WHAT THE EXERCISE ASKS ▸
Write out the following listing's lines from the one with "The height and width of the screenshot is (860, 949)." to the one with "Given: Open the Featured star icon", exactly, with both included and no others.

RECORDS FOR THE EXERCISE ▸
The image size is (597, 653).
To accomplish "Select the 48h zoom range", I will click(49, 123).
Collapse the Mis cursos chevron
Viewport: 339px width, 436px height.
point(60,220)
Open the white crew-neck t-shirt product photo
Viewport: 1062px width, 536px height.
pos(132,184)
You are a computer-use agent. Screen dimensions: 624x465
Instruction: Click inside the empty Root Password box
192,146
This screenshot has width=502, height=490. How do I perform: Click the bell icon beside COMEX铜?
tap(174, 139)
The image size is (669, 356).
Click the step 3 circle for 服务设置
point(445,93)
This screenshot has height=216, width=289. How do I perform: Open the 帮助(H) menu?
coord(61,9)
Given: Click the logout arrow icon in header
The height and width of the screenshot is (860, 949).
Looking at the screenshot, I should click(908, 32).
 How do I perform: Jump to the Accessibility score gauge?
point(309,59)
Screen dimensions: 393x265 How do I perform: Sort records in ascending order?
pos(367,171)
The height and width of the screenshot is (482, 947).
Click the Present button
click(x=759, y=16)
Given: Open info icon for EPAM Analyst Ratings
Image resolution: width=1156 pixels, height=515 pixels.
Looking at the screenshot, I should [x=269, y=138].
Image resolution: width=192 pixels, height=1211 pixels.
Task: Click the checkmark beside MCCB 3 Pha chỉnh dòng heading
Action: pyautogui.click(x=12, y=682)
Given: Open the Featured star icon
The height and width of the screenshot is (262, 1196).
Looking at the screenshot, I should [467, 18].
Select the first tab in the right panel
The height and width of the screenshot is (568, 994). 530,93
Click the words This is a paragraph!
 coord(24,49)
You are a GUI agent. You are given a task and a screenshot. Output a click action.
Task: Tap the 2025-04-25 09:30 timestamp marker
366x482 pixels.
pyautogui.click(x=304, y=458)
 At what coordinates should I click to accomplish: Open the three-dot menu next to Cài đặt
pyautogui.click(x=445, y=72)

RESULT ▸
The height and width of the screenshot is (860, 949).
Looking at the screenshot, I should click(908, 32).
 How do I perform: Jump to the Accessibility score gauge?
point(309,59)
Screen dimensions: 393x265 How do I perform: Sort records in ascending order?
pos(367,171)
The height and width of the screenshot is (482, 947).
Click the Present button
click(x=759, y=16)
Given: Open info icon for EPAM Analyst Ratings
Image resolution: width=1156 pixels, height=515 pixels.
Looking at the screenshot, I should [x=269, y=138].
Image resolution: width=192 pixels, height=1211 pixels.
Task: Click the checkmark beside MCCB 3 Pha chỉnh dòng heading
Action: pyautogui.click(x=12, y=682)
Given: Open the Featured star icon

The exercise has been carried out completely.